I grabbed some coffee and stepped outside. It was a beautiful day; the grass was green and the trees were falling. And between the trees, I could see Shove Chapel, where I'll be getting married in less than eight months to the love of my life. We've got a long way to go until we get there - in both time and personal growth - but I'm excited about the journey to the wedding and throughout our life together.

Back inside, we listened to a debate about whether or not the US should increase military aid to rebels in Yemen, Bahrain, and Syria. USAFA cadets argued for more military aid; CC students argued that violence spurs violence. Sergent Garcia ran through my head: la sangre llama la sangre, el orgullo la muerte. The USAFA team made some good points, but the CC students came back with very eloquent counterpoints.

After another break, we broke for round-table discussions. I led a discussion between about 20 high school students from various schools in various grades. About six of them dominated the discussion and demonstrated a lot of curiosity and intellect. Some appeared interested but did not speak; others sat sullenly in the corners.

One boy said something that stuck with me: "America wants everyone on the same playing field: our playing field." He was arguing that America wants everyone to have freedom - in a democracy like ours, with an economy like ours, following our rules.

After a lunch in CC's cafeteria - which serves vegan food, a far cry from Mitch's - we returned to the Academy. I changed uniforms and served a Statement of Understanding (SOU), which delineates a cadet's rights leading up to and during a Cadet Sanctions Recommendation Panel (CSRP) or Wing Honor Board (WHB). In this case, the cadet admitted to breaking the USAFA Honor Code. On Monday, I'll write a recommendation to the Commandant: should he be disenrolled, or should he face six months of probation?

Then I did some quick calculations to determine appropriate resistive loads for a PEM fuel cell, and discussed the project with my advisor. Back to my room, I changed, and headed down to the gym for some suicides up and down the rock wall. At the bottom, grab a 'biner, take it to the first bolt. Climb down, grab a 'biner, take it to the next bolt.
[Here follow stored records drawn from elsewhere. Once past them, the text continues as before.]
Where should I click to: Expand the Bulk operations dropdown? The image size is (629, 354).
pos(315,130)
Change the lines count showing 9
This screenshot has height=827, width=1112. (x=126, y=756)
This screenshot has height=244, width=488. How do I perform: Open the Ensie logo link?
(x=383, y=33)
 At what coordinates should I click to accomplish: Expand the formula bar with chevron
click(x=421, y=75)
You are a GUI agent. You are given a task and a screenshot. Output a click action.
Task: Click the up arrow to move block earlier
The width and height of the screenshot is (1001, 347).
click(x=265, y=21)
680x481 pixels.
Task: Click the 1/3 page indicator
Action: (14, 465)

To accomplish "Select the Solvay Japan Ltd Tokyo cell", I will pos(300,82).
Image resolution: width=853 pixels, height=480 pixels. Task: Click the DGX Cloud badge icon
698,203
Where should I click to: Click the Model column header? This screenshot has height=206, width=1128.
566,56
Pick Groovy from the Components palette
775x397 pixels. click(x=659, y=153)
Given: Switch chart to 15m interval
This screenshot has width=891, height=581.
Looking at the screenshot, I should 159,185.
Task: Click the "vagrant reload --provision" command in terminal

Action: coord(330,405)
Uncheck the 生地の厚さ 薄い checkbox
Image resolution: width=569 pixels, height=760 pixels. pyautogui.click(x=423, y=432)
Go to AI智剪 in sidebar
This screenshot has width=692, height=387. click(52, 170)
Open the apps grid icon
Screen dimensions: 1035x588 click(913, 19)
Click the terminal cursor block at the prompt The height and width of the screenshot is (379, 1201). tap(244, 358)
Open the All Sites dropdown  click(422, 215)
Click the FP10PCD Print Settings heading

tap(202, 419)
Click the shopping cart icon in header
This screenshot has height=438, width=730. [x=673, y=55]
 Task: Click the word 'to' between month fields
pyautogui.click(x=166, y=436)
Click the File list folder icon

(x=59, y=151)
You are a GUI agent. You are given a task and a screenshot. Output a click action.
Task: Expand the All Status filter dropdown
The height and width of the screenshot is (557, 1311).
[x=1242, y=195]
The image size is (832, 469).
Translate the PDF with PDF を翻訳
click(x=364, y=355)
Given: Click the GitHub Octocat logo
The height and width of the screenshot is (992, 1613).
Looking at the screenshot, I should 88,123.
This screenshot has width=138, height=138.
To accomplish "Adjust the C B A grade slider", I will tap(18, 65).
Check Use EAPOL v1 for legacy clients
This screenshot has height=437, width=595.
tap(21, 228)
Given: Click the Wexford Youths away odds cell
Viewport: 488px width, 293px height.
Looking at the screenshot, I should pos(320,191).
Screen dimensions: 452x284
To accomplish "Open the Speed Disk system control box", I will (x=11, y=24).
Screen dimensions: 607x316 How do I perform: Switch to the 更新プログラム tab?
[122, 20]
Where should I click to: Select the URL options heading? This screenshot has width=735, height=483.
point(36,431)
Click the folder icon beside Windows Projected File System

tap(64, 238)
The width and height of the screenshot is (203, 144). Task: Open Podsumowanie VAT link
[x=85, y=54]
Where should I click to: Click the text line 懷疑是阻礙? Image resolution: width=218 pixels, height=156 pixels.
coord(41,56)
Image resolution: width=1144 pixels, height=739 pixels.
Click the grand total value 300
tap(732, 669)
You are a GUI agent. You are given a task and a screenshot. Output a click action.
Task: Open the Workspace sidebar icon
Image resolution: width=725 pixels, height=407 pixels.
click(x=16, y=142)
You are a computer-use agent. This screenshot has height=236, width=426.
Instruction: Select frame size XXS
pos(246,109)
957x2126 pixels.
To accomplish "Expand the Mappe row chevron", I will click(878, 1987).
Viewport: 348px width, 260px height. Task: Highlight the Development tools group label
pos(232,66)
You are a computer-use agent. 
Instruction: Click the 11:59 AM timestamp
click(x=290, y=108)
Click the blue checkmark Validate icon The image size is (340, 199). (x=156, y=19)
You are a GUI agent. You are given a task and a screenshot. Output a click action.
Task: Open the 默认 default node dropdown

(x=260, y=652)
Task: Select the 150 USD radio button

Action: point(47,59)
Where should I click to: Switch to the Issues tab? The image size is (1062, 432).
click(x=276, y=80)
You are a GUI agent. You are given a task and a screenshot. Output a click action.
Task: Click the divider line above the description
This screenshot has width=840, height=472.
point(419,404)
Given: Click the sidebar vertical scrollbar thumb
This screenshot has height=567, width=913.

And so on. Once at the top, climb down to the lowest bolt, grab the 'biner, bring it to the top. And so on.

I grabbed dinner with some friends, called my fiance and talked to her for a while. I coordinated with my NCO to do some work for the Honor Review Committee, which makes changes to the Honor Code Reference Handbook. Then I wrote this.

I'm so well-rounded, I'm pointless.


  1. You think to much.
    Go do more suicides.


  2. Wow. That's heavy. Good thing you had some frozen yogurt to help you balance your reflection. Oh, and thanks for your service.